Gov’t Puts Children ‘In the Hands of Criminals’: HHS Whistleblower

“We don’t get sued by traffickers.”

QUICK FACTS:
  • A whistleblower from the U.S. Department of Health & Human Services (HHS) revealed to Project Veritas that taxpayer dollars are being used to “put children in the hands of criminals.”
  • Tara Lee Rodas gathered this information while working with HHS and argued that government workers give children to traffickers because they “don’t get sued by traffickers.”
  • One female migrant child who was interviewed said, “An aunt [sponsored me], but she kicked me out of her house. She was pimping me and I didn’t like that. She would pimp me to men.”
FROM THE WHISTLEBLOWER:
  • Rodas detailed how the department works, saying, “The tax dollars of people who are listening [to my testimony to Project Veritas] are paying to put children in the hands of criminals.”
  • “Our sponsors typically are not citizens. They’re not permanent residents. They don’t have a legal presence,” the government official went on. “The sponsor can hold up an ‘Order of Deportation’ to a [migrant] child and say, ‘This is your Order of Deportation. If you do not do what I say, when I say, I’m going to call ICE on you myself.’ We are paying to put children in the hands of criminals.”
  • “I said [to the command center executives], ‘We’re getting ready to send another child [to Austin, Texas],’ and they said, ‘Tara, I think you need to understand that we only get sued if we keep kids in care too long. We don’t get sued by traffickers. Are you clear?

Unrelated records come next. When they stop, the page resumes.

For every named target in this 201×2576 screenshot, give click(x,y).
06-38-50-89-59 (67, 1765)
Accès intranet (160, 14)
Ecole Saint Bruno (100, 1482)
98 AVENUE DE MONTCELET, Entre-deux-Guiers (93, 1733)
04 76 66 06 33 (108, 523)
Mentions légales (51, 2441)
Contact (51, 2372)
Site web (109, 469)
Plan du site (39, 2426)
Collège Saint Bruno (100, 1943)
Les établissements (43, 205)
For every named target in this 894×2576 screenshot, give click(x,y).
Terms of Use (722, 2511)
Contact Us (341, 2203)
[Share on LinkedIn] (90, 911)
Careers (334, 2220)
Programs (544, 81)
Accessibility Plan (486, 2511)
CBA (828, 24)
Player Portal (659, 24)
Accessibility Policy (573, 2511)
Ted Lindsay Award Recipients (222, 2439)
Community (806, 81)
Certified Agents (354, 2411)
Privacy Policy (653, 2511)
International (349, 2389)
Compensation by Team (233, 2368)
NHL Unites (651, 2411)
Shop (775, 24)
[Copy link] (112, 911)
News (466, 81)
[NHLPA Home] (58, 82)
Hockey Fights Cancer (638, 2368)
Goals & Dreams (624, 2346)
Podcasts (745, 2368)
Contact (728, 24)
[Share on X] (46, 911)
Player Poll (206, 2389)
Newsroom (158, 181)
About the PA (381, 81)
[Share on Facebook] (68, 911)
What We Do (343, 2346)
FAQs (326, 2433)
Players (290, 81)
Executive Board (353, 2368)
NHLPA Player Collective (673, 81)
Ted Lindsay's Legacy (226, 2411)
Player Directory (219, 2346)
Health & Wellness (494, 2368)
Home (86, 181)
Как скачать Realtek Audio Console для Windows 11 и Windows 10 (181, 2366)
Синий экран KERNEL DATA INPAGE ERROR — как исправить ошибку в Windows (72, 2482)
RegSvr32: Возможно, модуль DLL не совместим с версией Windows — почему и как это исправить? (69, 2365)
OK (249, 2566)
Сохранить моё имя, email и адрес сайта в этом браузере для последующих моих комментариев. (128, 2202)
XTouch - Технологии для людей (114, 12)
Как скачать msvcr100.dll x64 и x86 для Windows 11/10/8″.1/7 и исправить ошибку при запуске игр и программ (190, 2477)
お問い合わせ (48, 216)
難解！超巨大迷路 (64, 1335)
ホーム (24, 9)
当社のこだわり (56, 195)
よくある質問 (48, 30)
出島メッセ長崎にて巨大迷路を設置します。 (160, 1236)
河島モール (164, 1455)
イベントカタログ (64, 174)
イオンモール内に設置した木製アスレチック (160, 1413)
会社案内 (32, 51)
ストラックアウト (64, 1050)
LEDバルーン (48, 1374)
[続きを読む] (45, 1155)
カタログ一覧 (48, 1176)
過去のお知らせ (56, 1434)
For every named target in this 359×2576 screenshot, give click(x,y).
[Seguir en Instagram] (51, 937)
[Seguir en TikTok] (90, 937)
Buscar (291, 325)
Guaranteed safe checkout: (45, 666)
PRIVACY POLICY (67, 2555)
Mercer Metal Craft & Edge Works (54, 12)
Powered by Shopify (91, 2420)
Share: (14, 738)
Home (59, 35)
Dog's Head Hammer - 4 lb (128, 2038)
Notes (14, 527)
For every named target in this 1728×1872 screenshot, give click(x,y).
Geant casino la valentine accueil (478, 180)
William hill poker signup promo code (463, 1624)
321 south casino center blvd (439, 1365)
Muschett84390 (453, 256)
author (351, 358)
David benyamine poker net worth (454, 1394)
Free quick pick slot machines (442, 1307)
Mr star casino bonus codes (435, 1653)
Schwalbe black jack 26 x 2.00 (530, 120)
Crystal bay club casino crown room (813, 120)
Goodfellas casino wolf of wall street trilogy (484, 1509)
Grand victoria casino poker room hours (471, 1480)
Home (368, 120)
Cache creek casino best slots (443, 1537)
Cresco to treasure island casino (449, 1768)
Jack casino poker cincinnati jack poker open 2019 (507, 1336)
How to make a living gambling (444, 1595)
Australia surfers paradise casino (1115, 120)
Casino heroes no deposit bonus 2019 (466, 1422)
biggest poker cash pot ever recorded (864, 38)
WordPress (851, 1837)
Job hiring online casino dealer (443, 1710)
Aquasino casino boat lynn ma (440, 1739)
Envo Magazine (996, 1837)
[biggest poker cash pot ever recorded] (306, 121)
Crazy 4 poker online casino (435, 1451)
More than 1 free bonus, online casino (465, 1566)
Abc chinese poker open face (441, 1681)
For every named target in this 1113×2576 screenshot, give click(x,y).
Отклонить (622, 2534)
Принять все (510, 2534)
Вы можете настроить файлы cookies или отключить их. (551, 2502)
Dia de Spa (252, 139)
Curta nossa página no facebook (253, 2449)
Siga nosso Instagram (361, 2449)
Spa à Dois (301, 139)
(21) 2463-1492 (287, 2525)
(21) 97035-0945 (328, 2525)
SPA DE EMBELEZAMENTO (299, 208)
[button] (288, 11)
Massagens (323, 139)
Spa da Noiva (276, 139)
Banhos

We don’t get sued by traffickers.’ So, that was the answer of the United States federal government… HHS did not want this information to get out.”
  • “They knew I had made protected disclosures and they retaliated against me as a whistleblower and had me kicked off the site so I could no longer research the cases.”
BACKGROUND:
  • In October, officials in Arizona arrested 16 suspects who were connected with an alleged child human trafficking ring, American Faith previously reported.
  • The suspects were found when detectives posed as minors online, speaking to suspects, leading to information that facilitated the arrests.